= About this task =
Reproduce the article on Kerala's organic farming plan word for word, everything from "To begin with, 100" down to "farming, he adds.".

Kochi: Out to turn Kerala “organically” green in the next five years, the state government is all set to launch its scheme for organic farming, which entails keeping out chemical fertilizers and pesticides from its farmlands, on 1 November, Kerala’s formation day.
V.S. Vijayan, chairman of the Kerala State Biodiversity Board, says the draft of the organic farming policy has been readied and the first round of
discussions has been held with farmers and agriculture experts, including scientists, and their feedback will be considered before the policy is finalized. A few more rounds of deliberations will be held across the state in the next few weeks, he adds. The main issues that cropped up were financial support for conversion to organic farming and marketing strategies for the produce.
Helping hand: Conversion to organic farming will lead to an initial drop in production, so the Organic Agriculture Authority will get funds from both the Union and state governments to support the farmers.
“The policy will be ambitiously aimed at freeing Kerala of all chemical fertilizers and pesticides in five years. This is with a long-term vision of ensuring that future generations here do not consume food contaminated by toxic pesticides and fertilizers. The strategy is clear: Convert 20% of the cultivable land to organic farming using biofertilizers and biopesticides every year so that total conversion can be achieved in five years,” adds Vijayan. Currently, there are around 7,000 certified organic farmers covering a minuscule area of 5,750ha, when the net sown area in the state is 2.13 million hectares.
To begin with, 100 villages across the state will soon be organized as organic farm villages. Mullakkara Ratnakaran, state agriculture minister, says the government will set up an Organic Agriculture Authority of Kerala, which will be the nodal agency to interact with grass roots level groups, and also national and international agencies.
The authority will have a governing council headed by a chairman, to be elected from representatives at the panchayat and village levels, where organic farmer interest groups will be formed. The council will also have officials, scientists, farmers’ representatives and non-governmental organizations (NGOs) promoting organic farming, he adds.
Vijayan admits that a major stumbling block will be funds and the lack of a market for this produce.

= Source data =
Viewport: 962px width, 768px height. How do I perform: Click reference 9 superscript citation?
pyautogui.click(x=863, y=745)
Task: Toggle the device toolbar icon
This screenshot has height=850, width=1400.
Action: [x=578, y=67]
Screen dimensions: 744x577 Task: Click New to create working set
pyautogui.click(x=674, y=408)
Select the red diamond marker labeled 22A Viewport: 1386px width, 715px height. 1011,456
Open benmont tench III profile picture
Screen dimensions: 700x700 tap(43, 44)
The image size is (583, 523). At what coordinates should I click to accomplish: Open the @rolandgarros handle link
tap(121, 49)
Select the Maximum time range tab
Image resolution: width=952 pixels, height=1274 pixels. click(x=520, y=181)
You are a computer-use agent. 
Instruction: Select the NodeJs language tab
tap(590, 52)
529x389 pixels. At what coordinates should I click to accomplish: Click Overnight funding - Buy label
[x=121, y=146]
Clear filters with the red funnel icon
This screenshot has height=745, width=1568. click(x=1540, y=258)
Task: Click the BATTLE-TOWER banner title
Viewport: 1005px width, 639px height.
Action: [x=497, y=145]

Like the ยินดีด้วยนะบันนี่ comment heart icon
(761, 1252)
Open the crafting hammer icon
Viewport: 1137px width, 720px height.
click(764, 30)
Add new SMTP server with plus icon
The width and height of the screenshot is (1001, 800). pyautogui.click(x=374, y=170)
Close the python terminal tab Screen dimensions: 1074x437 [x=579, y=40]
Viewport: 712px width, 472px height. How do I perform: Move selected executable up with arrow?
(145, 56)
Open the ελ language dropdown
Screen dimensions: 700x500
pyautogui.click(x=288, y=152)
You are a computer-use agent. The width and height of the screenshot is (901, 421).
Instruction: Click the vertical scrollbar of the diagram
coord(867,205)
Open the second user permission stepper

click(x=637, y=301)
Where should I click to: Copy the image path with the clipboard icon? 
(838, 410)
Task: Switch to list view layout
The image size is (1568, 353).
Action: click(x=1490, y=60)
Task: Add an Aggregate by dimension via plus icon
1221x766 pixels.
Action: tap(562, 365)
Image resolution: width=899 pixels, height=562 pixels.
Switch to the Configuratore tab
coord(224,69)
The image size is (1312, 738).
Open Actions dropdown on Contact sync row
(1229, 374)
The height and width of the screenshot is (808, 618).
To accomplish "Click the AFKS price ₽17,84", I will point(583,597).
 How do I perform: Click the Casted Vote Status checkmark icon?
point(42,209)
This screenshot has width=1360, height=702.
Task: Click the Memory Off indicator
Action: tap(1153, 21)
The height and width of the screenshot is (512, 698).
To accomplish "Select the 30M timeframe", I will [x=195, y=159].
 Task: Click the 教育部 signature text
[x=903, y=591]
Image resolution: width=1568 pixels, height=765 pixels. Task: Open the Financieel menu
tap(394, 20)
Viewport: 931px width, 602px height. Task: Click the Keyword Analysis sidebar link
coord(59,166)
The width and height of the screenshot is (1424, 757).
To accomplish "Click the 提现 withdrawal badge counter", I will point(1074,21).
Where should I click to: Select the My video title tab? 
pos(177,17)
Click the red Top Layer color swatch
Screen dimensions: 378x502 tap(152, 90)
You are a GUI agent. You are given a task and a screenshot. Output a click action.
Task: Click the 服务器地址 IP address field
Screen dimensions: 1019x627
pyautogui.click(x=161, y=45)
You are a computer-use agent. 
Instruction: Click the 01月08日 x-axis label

= Exercise result =
To begin with, 100 villages across the state will soon be organized as organic farm villages. Mullakkara Ratnakaran, state agriculture minister, says the government will set up an Organic Agriculture Authority of Kerala, which will be the nodal agency to interact with grass roots level groups, and also national and international agencies.
The authority will have a governing council headed by a chairman, to be elected from representatives at the panchayat and village levels, where organic farmer interest groups will be formed. The council will also have officials, scientists, farmers’ representatives and non-governmental organizations (NGOs) promoting organic farming, he adds.